Dunlop jest najbardziej utytułowanym spośród wszystkich marek oponiarskich uczestniczących w wyścigu Isle of Man TT. Co więcej, z wyjątkiem dwóch imprez cyklu brał udział we wszystkich startach.
Historia udziału producenta sięga 1907 roku – stale rozwija on technologie, które pozwalają zawodnikom na bicie rekordów i osiąganie wyższych średnich prędkości.
Zobacz także:
Tylko w ciągu ostatnich 15 lat, najlepsi motocykliści wybrali opony Dunlop, odnosząc ponad 60 zwycięstw i 150 razy stając na podium.
Dorobek brytyjskiej marki wygląda szczególnie imponująco w sztandarowej klasie Senior TT, w której zawodnicy teamu wygrali do tej pory 13 kolejnych wyścigów. Pierwsze z nich miało miejsce w 2005 r., kiedy to John McGuinness uzyskał średnią prędkość okrążenia wynoszącą 200 km/h. W zeszłym roku Peter Hickman odnotował średnią prędkość 212 km/h.
– W tym okresie wygrywało wielu producentów motocykli, w tym BMW, Suzuki, Honda i Yamaha. Świadczy to o dużej zdolności adaptacyjnej i zaangażowaniu Dunlopa w jeden z najtrudniejszych wyścigów w kalendarzu startów szosowych. Szczególnie dobrze pamiętam wyścig z 2007 roku, w którym John McGuinness jadąc na naszych oponach przełamał barierę prędkości 209 km/h. Ten rekord utrzymywał się przez trzy lata – wspomina Pat Walsh, kierownik ds. zawodów wyścigowych Dunlop.
– Na początku tej serii sukcesów w klasie Senior TT wprowadziliśmy do naszych opon wyścigowych technologię MultiTread.
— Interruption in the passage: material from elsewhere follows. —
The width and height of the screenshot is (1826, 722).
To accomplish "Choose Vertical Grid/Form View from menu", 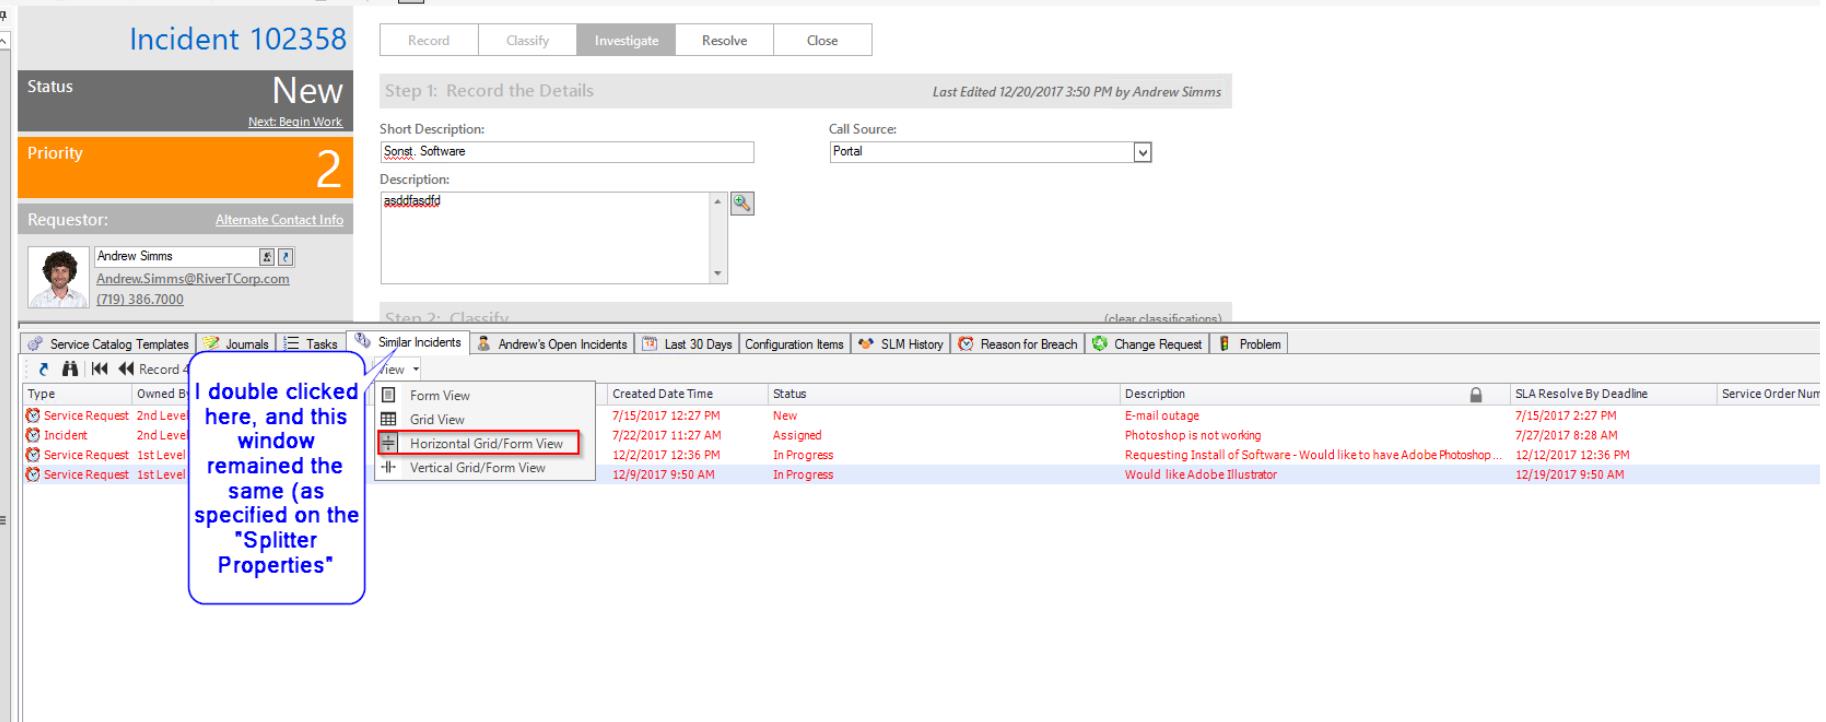I will pyautogui.click(x=477, y=468).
Pozwoliła ona na jednoczesne zastosowanie różnych mieszanek zwiększających wytrzymałość i przyczepność. W połowie ostatniej dekady wprowadziliśmy kilka kolejnych, nowatorskich rozwiązań. Technologia NTEC charakteryzuje się wysoce wzmocnioną osnową i pozwala zawodnikom na jazdę przy niższym ciśnieniu powietrza w ogumieniu. Gwarantuje to większą powierzchnię kontaktu z nawierzchnią przez dłuższy czas. Ponadto dodatkowa elastyczność osnowy pozwala oponie odzyskać kształt po kontakcie z nierównościami i konturami toru TT. Jednocześnie wprowadziliśmy bezszwową konstrukcję opasania – Dunlop JLB, która zapewnia motocyklistom płynniejsze prowadzenie, stabilność na linii prostej i zredukowany efekt „splotu”. To, w połączeniu z bezszwowym bieżnikiem, zostało zaczerpnięte z naszych opon wykorzystywanych w Mistrzostwa Świata Moto2. Ostatnio skupiliśmy naszą uwagę na kontroli temperatury. Technologia polega na wykorzystaniu różnych warstw mieszanki w zaawansowanej konstrukcji bieżnika, gdzie mieszanka bazowa może być dostrojona w celu generowania lub redukowania temperatury, aby zoptymalizować osiągi górnej warstwy mieszanki. W tym roku skoncentrowaliśmy się na opracowaniu gumy, która nagrzewa się szybciej, co ma zasadnicze znaczenie dla zwiększenia pewności siebie kierowcy w chłodny poranek przed prostą Bray Hill zaraz po starcie – mówi Sebastien Montet, dyrektor ds. technologii Dunlop.
Wyścigi TT są jednym z motorów napędzających rozwój technologii oponiarskich Dunlop. Rywalizacja na torze pozwala inżynierom przenosić wyścigowe technologie na drogę.
Jedno z najważniejszych wydarzeń dla Dunlopa miało miejsce 50 lat temu. Po wyścigu rozgrywanym w 1969 roku oponę K81 przemianowano na TT100, ponieważ było to pierwsze seryjne ogumienie, które osiągnęło prędkość okrążenia 100 mil na godzinę, dając Malcolmowi Uphillowi zwycięstwo w klasie 750 ccm.
Co ciekawe, wersja tej opony jest nadal dostępna, co świadczy o zaangażowaniu Dunlopa w rynek klasycznych motocykli.
Nowoczesne opony bieżnikowe są wybierane przez najlepszych zawodników w kategoriach Superstock i Supersport. Dunlop pokłada duże nadzieje w wyścigach drogowych TT po zwycięstwach w NW200 w zeszłym miesiącu, które potwierdziły osiągi najnowszej generacji opon D213 GP Pro. Te bieżnikowe opony mogą pomóc motocyklistom osiągać prędkości zbliżone do motocykli Superbikes.
Najlepszym dowodem na to jest ubiegłoroczny przejazd Petera Hickmana, który uzyskał prędkość okrążenia 211,5 km/h, szybszą niż rekord okrążenia McGuinnessa z 2007 roku.